Different Worlds: Selections from Close Relations and Show, will be on display at Paul Paletti Gallery Dec. 7 – Feb. 22, with an opening reception for the artist Friday, December 14, 2012 from 5 – 8 p.m.

Henry Horenstein was in college studying history with the goal of a PhD and an academic career when he was introduced to photography and the idea that he could continue studying history by photographing it.

Captivated by the documentary works of Danny Lyon and Robert Frank, Horenstein entered the Rhode Island School of Design (RISD) where he studied with Harry Callahan, Aaron Siskind, and Minor White.

Most of the works from the book Close Relations center on Horenstein’s early years of photographing and attending RISD. This was a time when he was still learning about art and developing a love and fascination for documentary work. Horenstein used the intimacy of family and friends to freeze time in order to glance at the cultural norms, the fiction, and the honesties in everyday life in suburbia.

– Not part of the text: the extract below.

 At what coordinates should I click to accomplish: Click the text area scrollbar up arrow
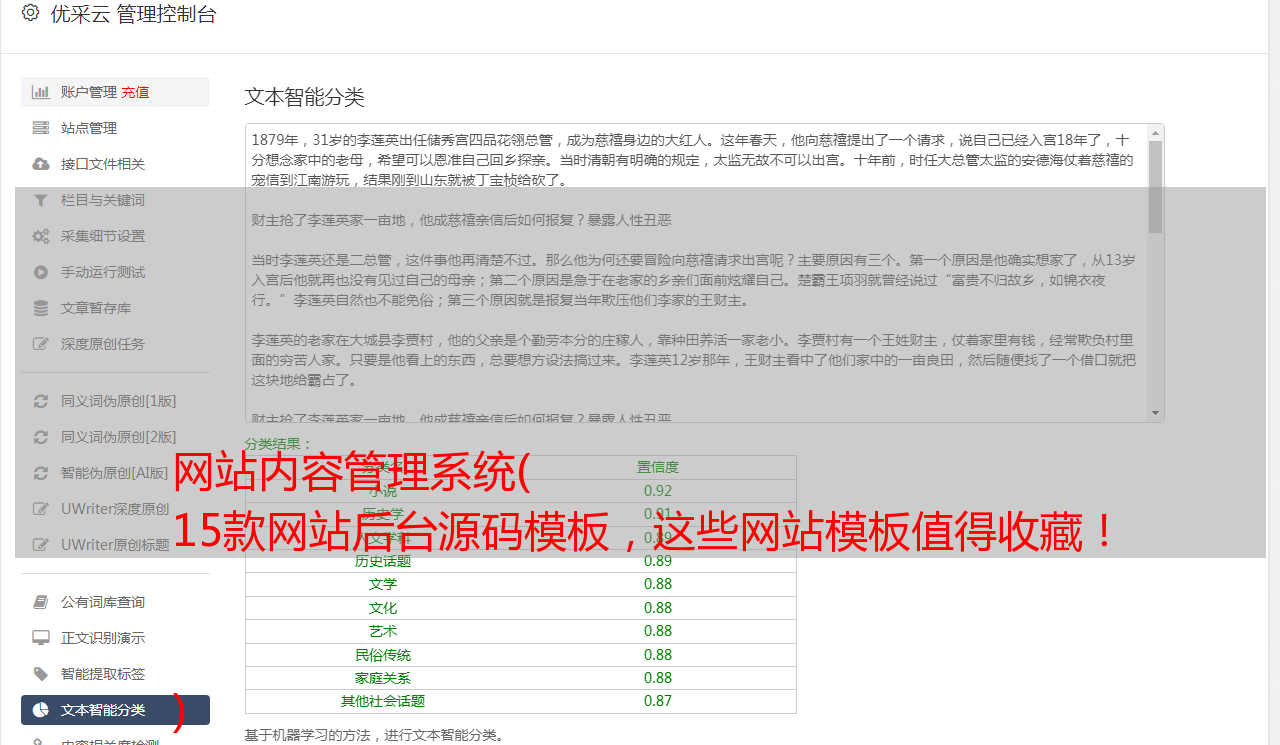(1156, 133)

Horenstein consider these to be “his people,” and reveals their true nature in his first “serious” photographs with a sense of humor and quirkiness.

Later works by Horenstein exhibit his continued interest in using cameras to document the fleeting world around him through a variety of fringe activities and subcultures. In 2001 he began to document the neo-burlesque resurgence when he attended the first annual Tease-O-Rama in New Orleans, culminating in the book Show.

While the photographs of Close Relations are accessible and familiar, those from Show are edgy and provocative. The people in Show have created alternative lifestyles and themselves, showcased through a random mixture of burlesque, drag, sideshow and fetish. What they are doing is a fusion of ways to make a living, live a life, and create an art form through performance and persona. It is the embodiment of the advice given to Horenstein by one of his teachers that popular culture should be taken seriously. You wonder how much crossover there might be between the people in the seemingly different worlds depicted in Close Relations and Show.

Photographs by Horenstein have been exhibited at the Smithsonian Institution’s National Museum of American History, George Eastman House, Fabrik der Kunste in Hamburg, Boston Museum of Fine Arts, and are included in the collections of the Library of Congress, Houston’s Museum of Fine Arts, and Atlanta’s High Museum of Art. Horenstein is the author of over 30 books, including several monographs and highly successful photography textbooks, which have been used by hundreds of thousands of students across the country. Horenstein is a professor of photography at RISD.